TO BE DONE -
Number every line of the data below as a list, leaving out the blank lines.
▼
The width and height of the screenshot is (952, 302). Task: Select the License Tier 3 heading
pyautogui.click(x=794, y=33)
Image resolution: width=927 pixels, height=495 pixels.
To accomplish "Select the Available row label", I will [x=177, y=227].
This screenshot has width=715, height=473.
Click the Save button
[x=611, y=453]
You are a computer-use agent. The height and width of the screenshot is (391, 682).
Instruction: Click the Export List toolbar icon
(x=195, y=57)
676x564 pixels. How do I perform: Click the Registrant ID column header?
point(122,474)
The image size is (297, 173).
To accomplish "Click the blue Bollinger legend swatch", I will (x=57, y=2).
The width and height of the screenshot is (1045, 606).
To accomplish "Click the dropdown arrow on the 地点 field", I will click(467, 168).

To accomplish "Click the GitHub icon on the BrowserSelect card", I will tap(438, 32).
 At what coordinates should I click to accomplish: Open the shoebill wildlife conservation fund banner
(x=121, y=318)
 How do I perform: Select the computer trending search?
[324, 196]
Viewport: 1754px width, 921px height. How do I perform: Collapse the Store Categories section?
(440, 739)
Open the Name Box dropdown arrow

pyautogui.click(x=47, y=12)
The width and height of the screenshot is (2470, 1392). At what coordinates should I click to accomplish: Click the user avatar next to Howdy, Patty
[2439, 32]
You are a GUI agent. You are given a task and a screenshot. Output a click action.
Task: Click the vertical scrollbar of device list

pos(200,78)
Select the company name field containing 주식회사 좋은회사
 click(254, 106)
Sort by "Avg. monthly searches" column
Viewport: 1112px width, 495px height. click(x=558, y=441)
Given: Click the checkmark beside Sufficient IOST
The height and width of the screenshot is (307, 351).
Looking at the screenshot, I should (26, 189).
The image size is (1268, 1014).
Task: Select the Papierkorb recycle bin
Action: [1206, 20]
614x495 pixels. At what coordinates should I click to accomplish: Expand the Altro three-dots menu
▲
ANSWER TO THE TASK -
1. The width and height of the screenshot is (952, 302). Task: Select the License Tier 3 heading
2. pyautogui.click(x=794, y=33)
3. Image resolution: width=927 pixels, height=495 pixels.
4. To accomplish "Select the Available row label", I will [x=177, y=227].
5. This screenshot has width=715, height=473.
6. Click the Save button
7. [x=611, y=453]
8. You are a computer-use agent. The height and width of the screenshot is (391, 682).
9. Instruction: Click the Export List toolbar icon
10. (x=195, y=57)
11. 676x564 pixels. How do I perform: Click the Registrant ID column header?
12. point(122,474)
13. The image size is (297, 173).
14. To accomplish "Click the blue Bollinger legend swatch", I will (x=57, y=2).
15. The width and height of the screenshot is (1045, 606).
16. To accomplish "Click the dropdown arrow on the 地点 field", I will click(467, 168).
17. To accomplish "Click the GitHub icon on the BrowserSelect card", I will tap(438, 32).
18.  At what coordinates should I click to accomplish: Open the shoebill wildlife conservation fund banner
19. (x=121, y=318)
20.  How do I perform: Select the computer trending search?
21. [324, 196]
22. Viewport: 1754px width, 921px height. How do I perform: Collapse the Store Categories section?
23. (440, 739)
24. Open the Name Box dropdown arrow
25. pyautogui.click(x=47, y=12)
26. The width and height of the screenshot is (2470, 1392). At what coordinates should I click to accomplish: Click the user avatar next to Howdy, Patty
27. [2439, 32]
28. You are a GUI agent. You are given a task and a screenshot. Output a click action.
29. Task: Click the vertical scrollbar of device list
30. pos(200,78)
31. Select the company name field containing 주식회사 좋은회사
32.  click(254, 106)
33. Sort by "Avg. monthly searches" column
34. Viewport: 1112px width, 495px height. click(x=558, y=441)
35. Given: Click the checkmark beside Sufficient IOST
36. The height and width of the screenshot is (307, 351).
37. Looking at the screenshot, I should (26, 189).
38. The image size is (1268, 1014).
39. Task: Select the Papierkorb recycle bin
40. Action: [1206, 20]
41. 614x495 pixels. At what coordinates should I click to accomplish: Expand the Altro three-dots menu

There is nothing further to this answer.